The mother was then given an Official Solicitor to act on her behalf.
At the pre-trial review in January, the Official Solicitor for the mother applied for a child psychiatric assessment to be produced, to report on the impact of a placement for adoption on the boy. The application was supported by the father, but not the local authority or the child’s guardian.
The paternal grandparents, who initially felt unable to look after the boy, came forward and said they would like to be put forward as long term carers for their grandson. The local authority agreed to undertake a viability assessment of the grandparents to see if they were suitable carers for their grandson.
The judge went on to refuse the request to have a child psychiatric assessment on the grounds that assessments provided by the social worker and the child’s guardian were adequate in determining, “the role of his birth parents in his care moving forwards and in particular whether A [the boy], given his loss and trauma would be able to attach positively to prospective adopters; whether given the trauma he has suffered, which may be triggered at different points in the future, there is an increased risk of adoption breakdown, with the detrimental impact that would have on A, and whether the importance for A of preserving his birth parent relationships is magnified or enhanced in this case given the experience he already has of the significant loss of his siblings.”

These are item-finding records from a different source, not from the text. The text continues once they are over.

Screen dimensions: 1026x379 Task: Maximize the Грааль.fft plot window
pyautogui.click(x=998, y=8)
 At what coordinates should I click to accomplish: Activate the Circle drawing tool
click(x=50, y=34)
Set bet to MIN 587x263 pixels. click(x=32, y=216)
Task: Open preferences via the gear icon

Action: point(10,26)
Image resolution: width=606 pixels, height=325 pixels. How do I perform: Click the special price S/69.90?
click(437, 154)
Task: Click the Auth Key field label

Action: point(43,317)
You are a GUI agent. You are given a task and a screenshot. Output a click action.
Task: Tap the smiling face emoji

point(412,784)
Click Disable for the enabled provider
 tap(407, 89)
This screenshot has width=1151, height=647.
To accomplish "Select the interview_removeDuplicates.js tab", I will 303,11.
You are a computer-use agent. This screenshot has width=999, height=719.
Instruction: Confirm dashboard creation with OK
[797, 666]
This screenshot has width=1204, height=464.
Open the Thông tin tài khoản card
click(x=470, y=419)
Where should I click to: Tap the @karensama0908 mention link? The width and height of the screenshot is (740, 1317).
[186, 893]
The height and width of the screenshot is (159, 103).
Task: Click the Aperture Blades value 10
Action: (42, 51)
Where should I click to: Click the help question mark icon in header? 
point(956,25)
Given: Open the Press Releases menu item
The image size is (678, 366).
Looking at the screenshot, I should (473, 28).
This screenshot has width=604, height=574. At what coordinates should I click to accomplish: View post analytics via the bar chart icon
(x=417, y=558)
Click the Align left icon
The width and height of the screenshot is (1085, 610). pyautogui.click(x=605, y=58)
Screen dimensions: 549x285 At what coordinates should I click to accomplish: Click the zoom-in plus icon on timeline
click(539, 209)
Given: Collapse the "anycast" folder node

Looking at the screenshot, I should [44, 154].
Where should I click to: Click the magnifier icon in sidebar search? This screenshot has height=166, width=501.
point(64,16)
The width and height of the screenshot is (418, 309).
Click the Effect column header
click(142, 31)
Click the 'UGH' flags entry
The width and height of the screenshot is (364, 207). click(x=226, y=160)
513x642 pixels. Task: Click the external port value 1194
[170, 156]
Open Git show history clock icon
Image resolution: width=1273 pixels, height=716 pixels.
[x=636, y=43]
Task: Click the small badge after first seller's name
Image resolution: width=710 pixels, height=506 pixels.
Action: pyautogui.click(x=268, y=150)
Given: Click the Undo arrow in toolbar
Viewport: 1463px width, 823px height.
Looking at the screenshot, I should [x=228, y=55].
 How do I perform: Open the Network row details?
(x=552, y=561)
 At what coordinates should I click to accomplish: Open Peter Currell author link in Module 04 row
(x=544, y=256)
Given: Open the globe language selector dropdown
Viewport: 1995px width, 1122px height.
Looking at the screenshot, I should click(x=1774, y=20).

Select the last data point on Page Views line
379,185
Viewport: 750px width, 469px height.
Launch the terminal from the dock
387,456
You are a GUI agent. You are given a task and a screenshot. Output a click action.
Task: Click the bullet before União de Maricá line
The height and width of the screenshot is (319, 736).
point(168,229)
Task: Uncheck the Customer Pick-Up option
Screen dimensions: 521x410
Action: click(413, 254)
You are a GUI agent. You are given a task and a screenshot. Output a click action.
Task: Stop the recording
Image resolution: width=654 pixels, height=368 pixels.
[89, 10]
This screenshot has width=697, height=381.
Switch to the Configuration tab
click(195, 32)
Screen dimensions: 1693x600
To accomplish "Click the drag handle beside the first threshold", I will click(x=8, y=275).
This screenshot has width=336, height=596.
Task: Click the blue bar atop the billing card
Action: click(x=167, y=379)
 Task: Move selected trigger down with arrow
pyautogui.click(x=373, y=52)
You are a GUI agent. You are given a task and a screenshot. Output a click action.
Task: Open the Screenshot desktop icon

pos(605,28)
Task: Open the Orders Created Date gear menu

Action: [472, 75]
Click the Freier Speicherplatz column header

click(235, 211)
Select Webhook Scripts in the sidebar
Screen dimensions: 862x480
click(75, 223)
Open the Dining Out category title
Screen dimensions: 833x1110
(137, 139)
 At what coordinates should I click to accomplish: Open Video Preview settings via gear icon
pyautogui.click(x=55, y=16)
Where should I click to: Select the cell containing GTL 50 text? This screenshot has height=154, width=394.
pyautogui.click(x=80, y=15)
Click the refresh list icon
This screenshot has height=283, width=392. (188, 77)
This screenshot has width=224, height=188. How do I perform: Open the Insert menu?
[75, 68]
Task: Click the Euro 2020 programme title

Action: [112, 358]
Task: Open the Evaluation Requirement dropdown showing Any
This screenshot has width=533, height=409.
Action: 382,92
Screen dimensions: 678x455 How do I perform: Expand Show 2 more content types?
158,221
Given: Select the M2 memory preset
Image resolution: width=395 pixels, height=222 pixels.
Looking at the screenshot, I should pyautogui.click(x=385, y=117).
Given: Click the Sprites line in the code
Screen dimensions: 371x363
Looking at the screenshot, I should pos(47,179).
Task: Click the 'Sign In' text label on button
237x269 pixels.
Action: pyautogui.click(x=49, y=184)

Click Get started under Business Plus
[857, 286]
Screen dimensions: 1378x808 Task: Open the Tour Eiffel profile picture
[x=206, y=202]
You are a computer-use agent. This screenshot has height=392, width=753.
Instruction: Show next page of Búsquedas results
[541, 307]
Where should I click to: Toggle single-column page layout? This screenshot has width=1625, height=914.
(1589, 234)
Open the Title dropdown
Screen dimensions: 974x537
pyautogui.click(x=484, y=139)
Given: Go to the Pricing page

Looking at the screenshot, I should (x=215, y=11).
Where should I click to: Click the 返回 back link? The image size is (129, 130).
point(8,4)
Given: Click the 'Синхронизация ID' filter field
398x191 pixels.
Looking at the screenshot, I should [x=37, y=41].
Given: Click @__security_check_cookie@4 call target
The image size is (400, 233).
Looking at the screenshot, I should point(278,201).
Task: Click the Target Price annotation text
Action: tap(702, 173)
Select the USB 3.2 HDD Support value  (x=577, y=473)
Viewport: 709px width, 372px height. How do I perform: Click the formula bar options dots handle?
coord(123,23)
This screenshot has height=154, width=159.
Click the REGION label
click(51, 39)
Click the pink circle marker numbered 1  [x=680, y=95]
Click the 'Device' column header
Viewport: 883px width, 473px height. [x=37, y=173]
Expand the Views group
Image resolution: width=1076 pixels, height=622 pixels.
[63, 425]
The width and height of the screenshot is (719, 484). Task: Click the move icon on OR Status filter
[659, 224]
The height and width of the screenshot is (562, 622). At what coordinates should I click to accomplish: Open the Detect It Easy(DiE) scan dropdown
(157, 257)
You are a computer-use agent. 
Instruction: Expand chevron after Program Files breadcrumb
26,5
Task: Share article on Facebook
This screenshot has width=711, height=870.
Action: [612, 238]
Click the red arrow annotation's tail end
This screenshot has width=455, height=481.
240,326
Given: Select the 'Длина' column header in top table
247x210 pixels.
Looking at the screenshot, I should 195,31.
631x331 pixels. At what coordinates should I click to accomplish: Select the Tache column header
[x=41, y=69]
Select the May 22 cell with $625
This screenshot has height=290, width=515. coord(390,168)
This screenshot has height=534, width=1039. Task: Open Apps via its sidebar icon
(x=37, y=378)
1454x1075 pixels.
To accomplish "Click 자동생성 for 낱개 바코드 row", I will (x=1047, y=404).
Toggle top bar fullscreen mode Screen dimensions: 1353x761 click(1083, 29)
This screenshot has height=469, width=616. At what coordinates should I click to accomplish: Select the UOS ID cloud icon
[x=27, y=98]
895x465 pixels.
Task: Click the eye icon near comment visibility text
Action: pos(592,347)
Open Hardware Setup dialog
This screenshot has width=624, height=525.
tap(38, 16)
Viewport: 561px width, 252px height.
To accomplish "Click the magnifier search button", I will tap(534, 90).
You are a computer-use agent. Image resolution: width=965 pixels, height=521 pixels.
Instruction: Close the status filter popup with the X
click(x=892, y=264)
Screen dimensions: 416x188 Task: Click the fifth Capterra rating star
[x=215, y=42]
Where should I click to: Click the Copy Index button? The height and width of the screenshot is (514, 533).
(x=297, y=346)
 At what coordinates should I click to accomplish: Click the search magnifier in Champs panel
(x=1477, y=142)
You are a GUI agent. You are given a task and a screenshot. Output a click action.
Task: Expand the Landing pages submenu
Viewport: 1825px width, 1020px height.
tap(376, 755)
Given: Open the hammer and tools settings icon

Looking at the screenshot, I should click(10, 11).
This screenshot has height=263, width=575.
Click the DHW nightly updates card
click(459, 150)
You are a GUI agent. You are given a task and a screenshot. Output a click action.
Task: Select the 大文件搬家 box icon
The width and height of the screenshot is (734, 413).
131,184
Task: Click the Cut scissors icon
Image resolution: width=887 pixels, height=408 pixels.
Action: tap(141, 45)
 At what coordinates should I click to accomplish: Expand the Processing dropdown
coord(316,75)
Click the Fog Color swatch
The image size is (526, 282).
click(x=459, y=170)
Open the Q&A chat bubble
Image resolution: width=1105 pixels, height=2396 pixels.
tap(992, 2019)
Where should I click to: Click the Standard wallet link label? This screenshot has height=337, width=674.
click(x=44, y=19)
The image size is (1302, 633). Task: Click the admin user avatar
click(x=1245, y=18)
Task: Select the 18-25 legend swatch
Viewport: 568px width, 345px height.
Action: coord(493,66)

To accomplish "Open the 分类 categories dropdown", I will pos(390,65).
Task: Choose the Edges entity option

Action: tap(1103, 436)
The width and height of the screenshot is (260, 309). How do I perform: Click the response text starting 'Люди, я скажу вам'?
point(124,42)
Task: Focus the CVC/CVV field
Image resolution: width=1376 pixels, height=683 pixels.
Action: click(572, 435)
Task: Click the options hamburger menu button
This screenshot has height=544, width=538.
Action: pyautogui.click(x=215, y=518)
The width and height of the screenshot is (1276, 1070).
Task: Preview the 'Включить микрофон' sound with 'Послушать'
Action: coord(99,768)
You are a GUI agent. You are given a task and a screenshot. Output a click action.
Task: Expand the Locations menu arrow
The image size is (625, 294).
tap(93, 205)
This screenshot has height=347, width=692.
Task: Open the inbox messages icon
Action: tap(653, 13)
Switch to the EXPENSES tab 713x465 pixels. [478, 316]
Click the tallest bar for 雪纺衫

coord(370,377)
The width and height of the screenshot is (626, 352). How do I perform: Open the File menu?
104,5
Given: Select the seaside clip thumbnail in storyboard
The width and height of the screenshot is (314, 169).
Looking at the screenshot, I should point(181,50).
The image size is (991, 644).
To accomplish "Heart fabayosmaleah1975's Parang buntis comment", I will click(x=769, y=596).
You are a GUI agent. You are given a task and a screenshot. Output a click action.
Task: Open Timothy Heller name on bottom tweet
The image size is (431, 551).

The judge also took the view that an expert opinion on the effect of the boy of this “double loss”, was “highly speculative” or “academic”.
The mother decided to put in an appeal.
On appeal, Lord Justice Baker confirmed that while the judge in the lower court had set out the correct tests and case law for the hearing, she had come to the wrong conclusions in her reasoning.
Lord Justice Baker explained that in cases like these, where complex trauma was clearly present, a child psychiatrist was the only expert able to offer informed opinion and that the judge had been wrong to call such an opinion, speculative or academic.
He also says this, which is worth reproducing in full, for its awareness around the impact of foster care and adoption:
“There are three, possibly four, options for A’s future placement. Rehabilitation to the parents has not been completely ruled out, although it is seemingly unlikely. The realistic options appear to be placement with the paternal grandparents, a move to a long term fostering placement, or placement for adoption. A’s tragic experiences are almost certain to have a profound effect on him as he grows up and throughout his adult life.
I accept Mr Rowley’s analysis that this is likely to include the impact or effect of direct trauma having experienced the fire, the indirect trauma of witnessing the aftermath, the impact of the loss of his siblings, the possible impact of realising that his parents were to a greater or lesser extent responsible for the fire and therefore for the death of his siblings, and very possibly survivor’s guilt.
All these strands of loss and trauma are likely to have a significant psychological impact on A for the rest of his life. They will influence all the attachments he forms with carers and with others and will impinge on the consequences of every break of those attachments, for example, when he leaves his current carers, or, if adopted, he ceases to have direct contact with members of his birth family.
All these matters are plainly relevant to the court’s decision about future placement. In this difficult case, the court needs to have the best possible expert evidence of the likely effect of this complex web of trauma on his future placement.
The social worker and guardian are plainly well-qualified and highly-trained professionals, but their expertise manifestly does not extend to expressing a professional opinion as to the impact of loss and trauma of this degree and complexity. In my judgement, only an experienced child psychiatrist can advise on such matters.”
Lord Justice Baker and Lord Justice Popplewell allowed the mother’s appeal, and the instruction of the requested expert.